What are some of the biggest hurdles you have had to overcome?
Confidence. You have to be confident to be able to take the trade when you need to. The other major hurdle a trader has to overcome is the lack of a trading plan, but that’s related to confidence. A trading plan helps you gain the confidence to pull the trigger.
At the end of the day, in trading, you are going to be right or wrong. But if your trading plan makes sense, there’s more chance you are actually going to be right. And if you are wrong, the trading plan should ensure that you don’t lose too much on the trade.
What’s the most important part of your trading plan?
Managing risk, without a doubt. Every single trade that I have done has always been derived from where the stop loss needs to be placed. This is because you sit there and look at your charts or look at your order book and you think, “Where am I wrong?” From there is where you derive your trading strategy.
Every time you take a trade, you have to think about whether you afford to run the position to where your stop needs to be. If you can’t, then the trade’s not worth doing. In that case, you will just have to be patient and hope you can get set at a better level. But that might never happen. Alternatively, you might have to take a smaller position.

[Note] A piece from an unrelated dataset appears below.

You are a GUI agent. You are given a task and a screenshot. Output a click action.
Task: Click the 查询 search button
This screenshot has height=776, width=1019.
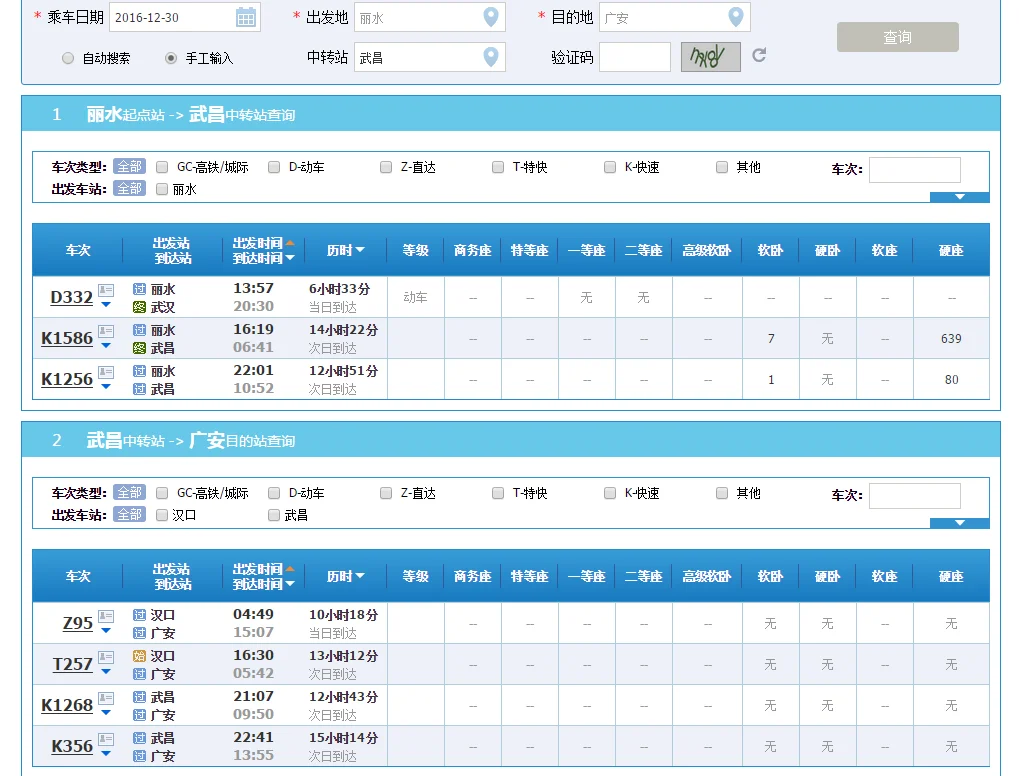897,37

It comes back to the structure of the trade. If you cannot afford to stop out at the right level, the trade is a “bad” trade in my book, even if you ended up picking the market move right. This is because you need to control your trading and make sure that you don’t enter trades you cannot afford.
Can you tell us some of the tricks of the trade you have learnt over the years?
I think people need to be aware that certain currencies suit certain traders. For instance, as part of my role at the bank, I had to look after the USD/CAD book for some time. It was a tough book to trade (especially in the Asian timezone) and I don’t think I ever made money trading it, so when I moved onto another desk, I was happy to not have to trade it anymore. It wasn’t that I was a bad trader, the USD/CAD just didn’t suit my trading style.
The USD/JPY and the GBP/USD, on the other hand, suited me down to the ground. Those pairs suit break traders, that is, they break to new lows or new highs and you just go with the move. The same with the GBP/JPY.
Another example is the AUD/USD which can go through periods when it is range bound for some time, and if you are a break trader you can get very little joy. So when the Aussie is in a range, you should just ignore it. At the end of the day, you just have to find the currency that’s right for you at the time.
One other thing to note is that when you trade forex, patterns work particularly well. Bull and bear flags along with pennants and triangles are great continuation patterns and on the hourly and daily they give break traders plenty of opportunities.
What advice would you give to traders that are starting out?
Always work on your trading plan first and be realistic about what your expectations are. Also, think about your risk to reward ratio. I believe that a risk to reward of 1:1 or 1:2 is appropriate. I have no problem with a risk to reward ratio of 1:1.
I also think it important to remember that even the best traders are only going to get it right about 65% of the time. So you have to make sure that the losses on other 35% of the time don’t wipe out what you make on the other 65%.
Also, be careful not to take your profit too early, because that throws out your risk/reward ratio. You have to be careful that your risk/reward makes sense.
Finally, I would say to all those looking at technicals to help their trading, keep it simple. At the bank, all I used was a 13-period RSI on the daily chart to look for divergences. You don’t need to have Stochastics, MACD, RSI and ATR on your charts all at the one time. Keep it simple, otherwise you get too many conflicting indicators and you will never pull the trigger. The simpler the better works for me.